Mi admiración por el arte musical ha ido creciendo hasta llevarme al más aperplejante desconcierto. ¿Cómo es posible escribir en pentagramas esas complejas multitudes de notas, cargadas de inexplicables sugerencias emotivas? ¿Cómo es posible que el intérprete sensible y técnicamente bien dotado pueda hacer vivir nuevamente la infinidad de sutilezas, el caudal de precisos y exactos y fieles sentimientos que se apoderaron no importa cuánto tiempo hace- de un inspirado compositor?
Es el misterio del arte que, por supuesto, no se limita a la música aunque ésta encierre un arcano mayor.
Existe una historia traducida de un viejo manuscrito, que refiere los últimos instantes de Lao-Kung, un anciano pintor. Ya sintiendo que estaba en el momento de su partida pidió que sus discípulos se reunieron a su lado para verlos una vez más y poder bendecirlos. Vinieron y encontraron al viejo pintor en su estudio, sentado frente a su caballete.
Tan débil estaba que ya no podía sostener el pincel, pero se negaba a abandonar sus pinceles y pinturas que le habían acompañado durante todos esos largos años. Justo es que me encuentre junto a ellos a la hora de partir. Los discípulos se arrodillaron a su lado y algunos, no pudiendo contener por más tiempo su dolor, rompieron a llorar. Lao- Kung, extraordinariamente sorprendido, les preguntó: ¿Qué es eso, hijos míos? ¡Ustedes han sido convidados a una fiesta! ¡Han sido invitados a compartir la única experiencia sublime que le está permitida al hombre disfrutar por sí mismo!

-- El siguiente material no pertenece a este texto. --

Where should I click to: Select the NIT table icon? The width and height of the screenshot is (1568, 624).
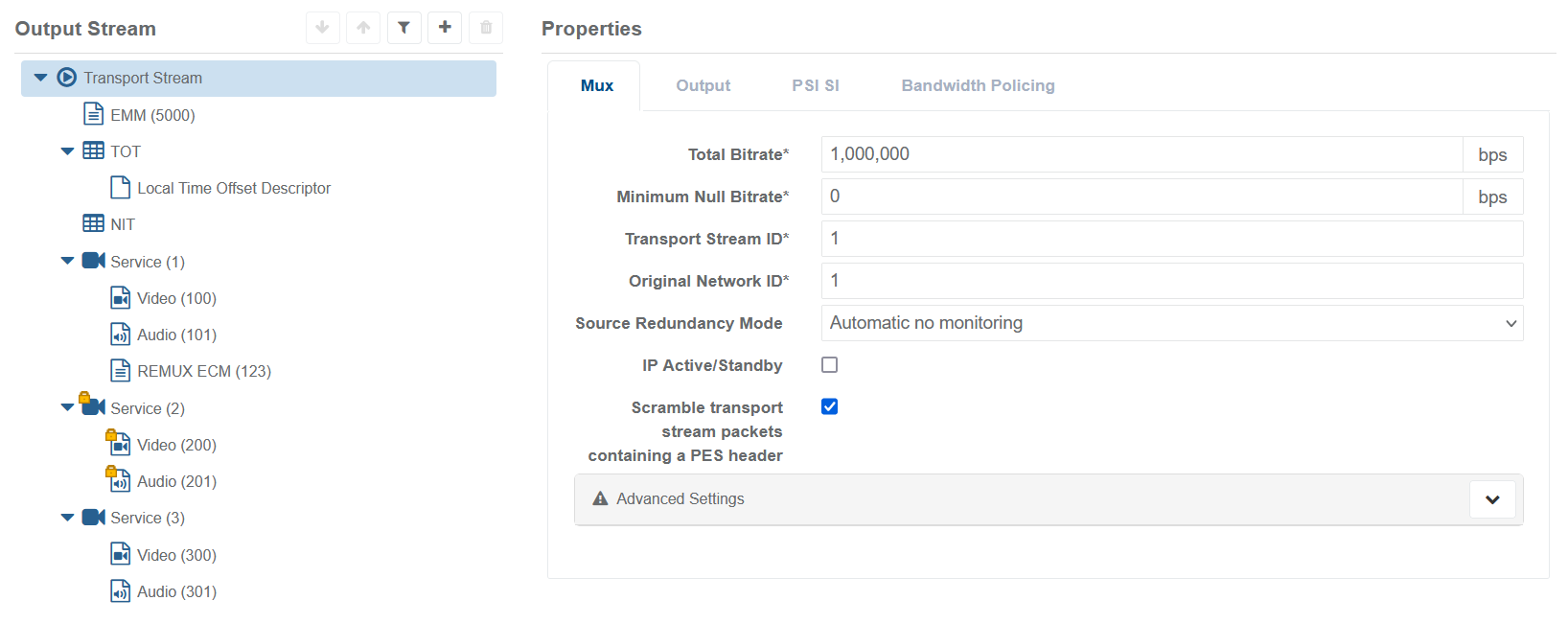coord(94,224)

Uno de los discípulos le dijo: Amado maestro, te suplico perdones nuestra debilidad, pero sentimos tristeza cuando meditamos acerca de tu suerte, porque no tienes mujer que te llore, ni hijos que te lleven al sepulcro y hagan ofrecimientos a los dioses. Has trabajado todos los días de tu vida como esclavo, pero el más bajo traficante en moneda de nuestro más humilde mercado ha acumulado mayores recompensas materiales por sus labores indignas que cuantas jamás hayas encontrado en tu camino. Lo diste todo a la humanidad y ésta lo ha tomado todo sin preocuparse de tu suerte. ¿Ha sido esto justo? ¿Te han demostrado los dioses alguna clemencia? Queremos preguntarte, nosotros que debemos continuar cuando tú hayas acabado: ¿Era necesario en realidad este gran sacrificio?

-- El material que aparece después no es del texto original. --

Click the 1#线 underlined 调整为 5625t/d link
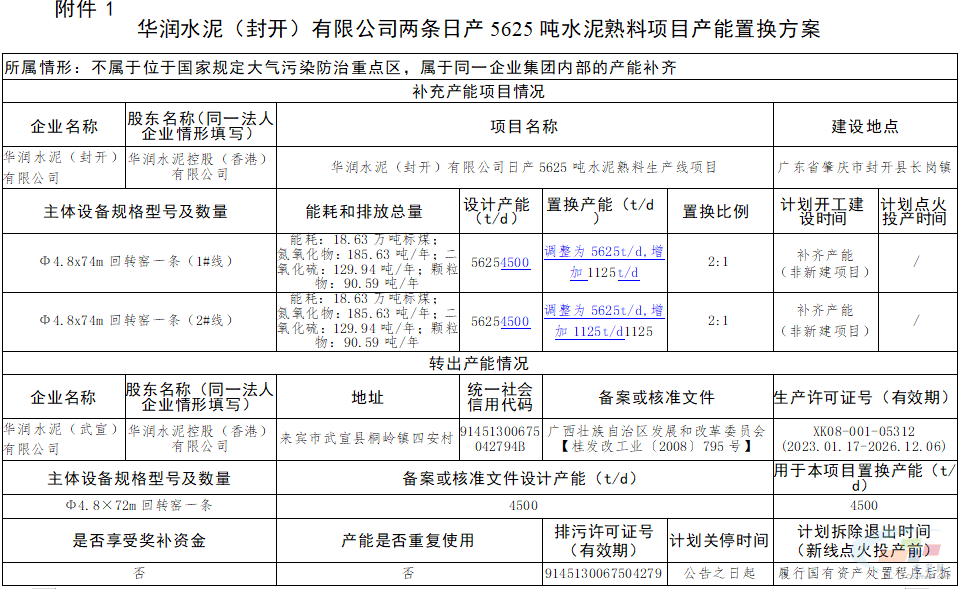The image size is (960, 589). click(x=603, y=251)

Entonces el anciano levantó la cabeza para responder con el rostro radiante como un conquistador en el momento de su mayor triunfo: Ha sido más que justo lo que me han permitido los dioses. He empleado cerca de cien años en vivir sobre la tierra
es verdad que no tengo parientes ni amigos. A menudo pasé hambre, pero renuncié a toda esperanza de medro personal para poder dedicarme mejor a mi labor. Volví deliberadamente la espalda a cuanto pudo haber sido mío con sólo haber querido que se enfrentasen la astucia con la astucia y la avaricia con la avaricia, pero siguiendo mi ruta he logrado el más alto fin a que puede aspirar cualquiera.

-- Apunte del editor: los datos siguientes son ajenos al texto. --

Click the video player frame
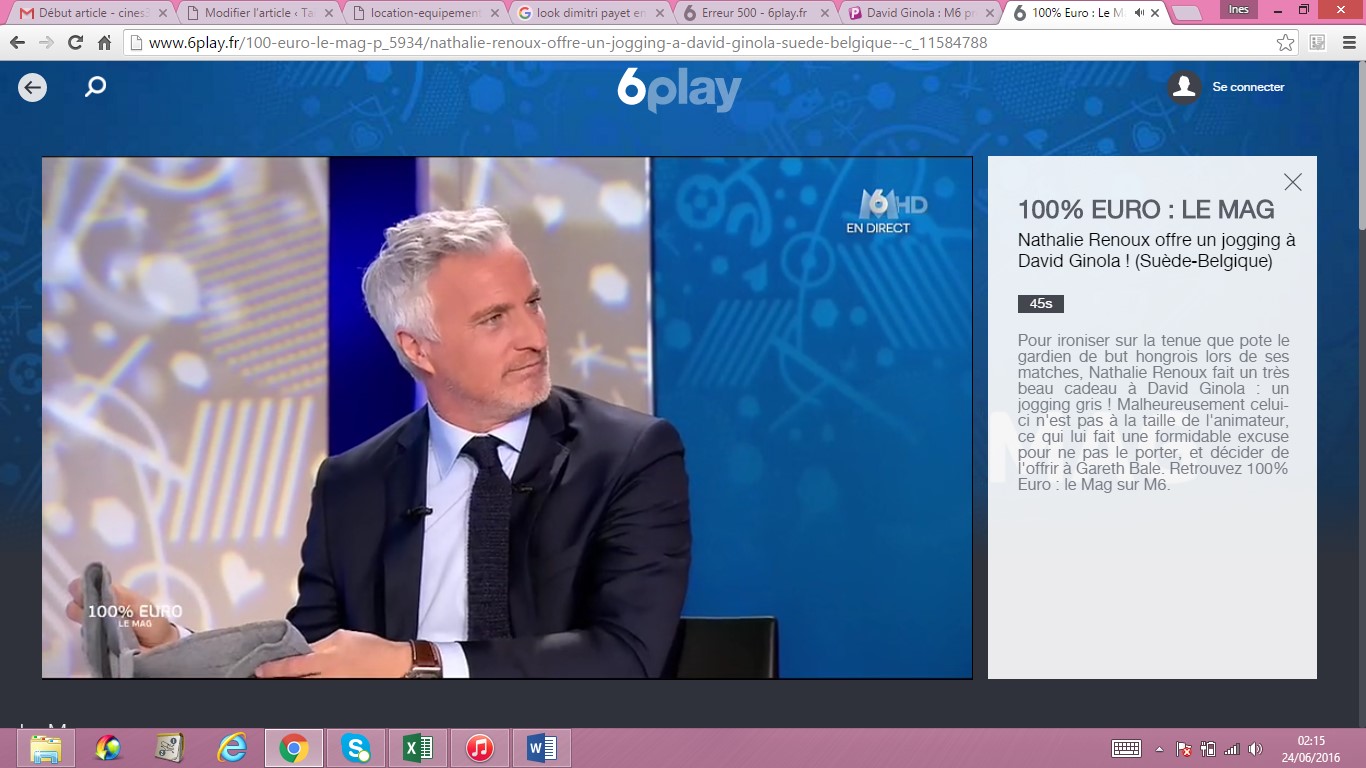This screenshot has width=1366, height=768. click(506, 418)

Entonces el mismo discípulo que había hablado antes murmuró: Amado maestro, como una bendición postrera, ¿nos dirás cuál es el más alto fin al que puede aspirar el hombre?
Lao- Kung se levantó trabajosamente y cruzó el estudio hasta donde se hallaba su más amada pintura. Era una brizna de hierba. Un trazo rápido del pincel, pero vivía y respiraba. He aquí mi respuesta. Me he hecho al igual que los dioses porque yo también he tocado el borde de la eternidad. Dicho esto, bendijo a sus discípulos y expiró.
El anciano maestro chino nos deja la lección. El verdadero artista es el único que puede tocar el borde de la eternidad. Los sentimientos plasmados por medio del arte, en sonidos, en colores, en trazos, atrapados entre las palabras de sensibles escritores, no perecen.